Синестезия, или возможность восприятия с помощью органов какого-то одного чувства явлений, относящихся к области другого, например восприятие цвета или света через звуки, и наоборот, должна была бы сделаться более осознанной благодаря лингвистической метафорической системе, которая передает непространственное представление с помощью пространственных терминов, хотя, вне всяких сомнений, она возникает из более глубокого источника. Возможно, первоначально метафора возникает из синестезии, а не наоборот, но, как показывает язык хопи, метафора не обязательно должна быть тесно связана с лингвистическими категориями. Непространственному восприятию присуще одно хорошо организованное чувство — слух, обоняние же и вкус менее организованны. Непространственное восприятие — это главным образом сфера мысли, чувства и звука.Пространственное восприятие — это сфера света, цвета, зрения и осязания, и оно дает нам формы и измерения. Наша метафорическая система, называя непространственные восприятия по образцу пространственных, приписывает звукам, запахам и звуковым ощущениям, чувствам и мыслям такие качества, как цвет, свет, форму, контуры, структуру и движение, свойственные пространственному восприятию. Этот процесс в какой-то степени обратим, ибо, если мы говорим: высокий, низкий, резкий, глухой, тяжелый, чистый, медленный звук, нам уже нетрудно представлять пространственные явления как явления звуковые. Так, мы говорим о «тонах» цвета, об «однотонном» сером цвете, о «кричащем» галстуке, о «вкусе» в одежде — все это составляет обратную сторону пространственных метафор. Для европейского искусства характерно нарочитое обыгрывание синестезии. Музыка пытается вызвать в воображении целые сцены, цвета, движение, геометрические узоры; живопись и скульптура часто сознательно руководствуются музыкально-
ритмическими аналогиями; цвета ассоциируются по аналогии с ощущениями созвучия и диссонанса. Европейский театр и опера стремятся к синтезу многих видов искусства. Возможно, именно таким способом наш метафорический язык, который неизбежно несколько искажает мысль, достигает с помощью искусства важного результата — создания более глубокого эстетического чувства, ведущего к более непосредственному восприятию единства, лежащего в основе явлений, которые в таких разнообразных и разрозненных формах даются нам через наши органы чувств.

[ЗАПИСИ НАБОРА ДАННЫХ]
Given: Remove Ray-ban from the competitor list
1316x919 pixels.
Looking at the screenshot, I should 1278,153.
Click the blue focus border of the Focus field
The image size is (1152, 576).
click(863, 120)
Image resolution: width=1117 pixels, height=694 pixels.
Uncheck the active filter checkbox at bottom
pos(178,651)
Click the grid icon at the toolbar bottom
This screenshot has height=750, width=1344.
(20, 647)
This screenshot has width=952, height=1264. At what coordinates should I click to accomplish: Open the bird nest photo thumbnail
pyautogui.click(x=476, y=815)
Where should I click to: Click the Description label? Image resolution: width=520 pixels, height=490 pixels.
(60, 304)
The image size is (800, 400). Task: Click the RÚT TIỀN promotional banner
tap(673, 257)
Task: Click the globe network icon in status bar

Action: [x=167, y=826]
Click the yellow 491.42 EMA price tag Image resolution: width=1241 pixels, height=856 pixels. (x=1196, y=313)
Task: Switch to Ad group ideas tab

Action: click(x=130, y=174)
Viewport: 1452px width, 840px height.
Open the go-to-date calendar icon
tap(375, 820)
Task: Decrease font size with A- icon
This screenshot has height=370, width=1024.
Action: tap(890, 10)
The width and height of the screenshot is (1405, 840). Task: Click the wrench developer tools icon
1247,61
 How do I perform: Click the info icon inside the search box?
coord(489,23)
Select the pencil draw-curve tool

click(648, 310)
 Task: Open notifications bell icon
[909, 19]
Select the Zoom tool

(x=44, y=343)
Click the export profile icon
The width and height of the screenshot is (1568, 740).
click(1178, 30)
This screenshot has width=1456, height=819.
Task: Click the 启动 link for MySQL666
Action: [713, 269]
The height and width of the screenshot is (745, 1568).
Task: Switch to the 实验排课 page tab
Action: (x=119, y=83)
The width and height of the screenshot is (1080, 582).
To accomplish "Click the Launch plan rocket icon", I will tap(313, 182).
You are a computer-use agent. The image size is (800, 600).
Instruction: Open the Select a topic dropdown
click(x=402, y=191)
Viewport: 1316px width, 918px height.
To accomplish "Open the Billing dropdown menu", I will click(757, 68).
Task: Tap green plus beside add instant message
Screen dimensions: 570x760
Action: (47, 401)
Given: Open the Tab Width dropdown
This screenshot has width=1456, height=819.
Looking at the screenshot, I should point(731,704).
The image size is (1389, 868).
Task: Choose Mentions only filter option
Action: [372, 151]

[ЗАДАНИЯ]
1. Почему, согласно отрывку о синестезии, перенос пространственных качеств на непространственные восприятия в какой-то степени обратим? Ответьте в одном–трех предложениях.
2. Замените в записях "green" на "blue" и приведите строки снова, ничего больше не меняя. Начните со строки, в которой есть "Viewport: 1316px width, 918px height.", и закончите последней строкой записей.

[ОТВЕТЫ]
1. Мы называем звук высоким, низким, резким, глухим, тяжелым, чистым или медленным. Поэтому нам уже нетрудно представлять пространственные явления как звуковые.

2.
Viewport: 1316px width, 918px height.
To accomplish "Open the Billing dropdown menu", I will click(757, 68).
Task: Tap blue plus beside add instant message
Screen dimensions: 570x760
Action: (47, 401)
Given: Open the Tab Width dropdown
This screenshot has width=1456, height=819.
Looking at the screenshot, I should point(731,704).
The image size is (1389, 868).
Task: Choose Mentions only filter option
Action: [372, 151]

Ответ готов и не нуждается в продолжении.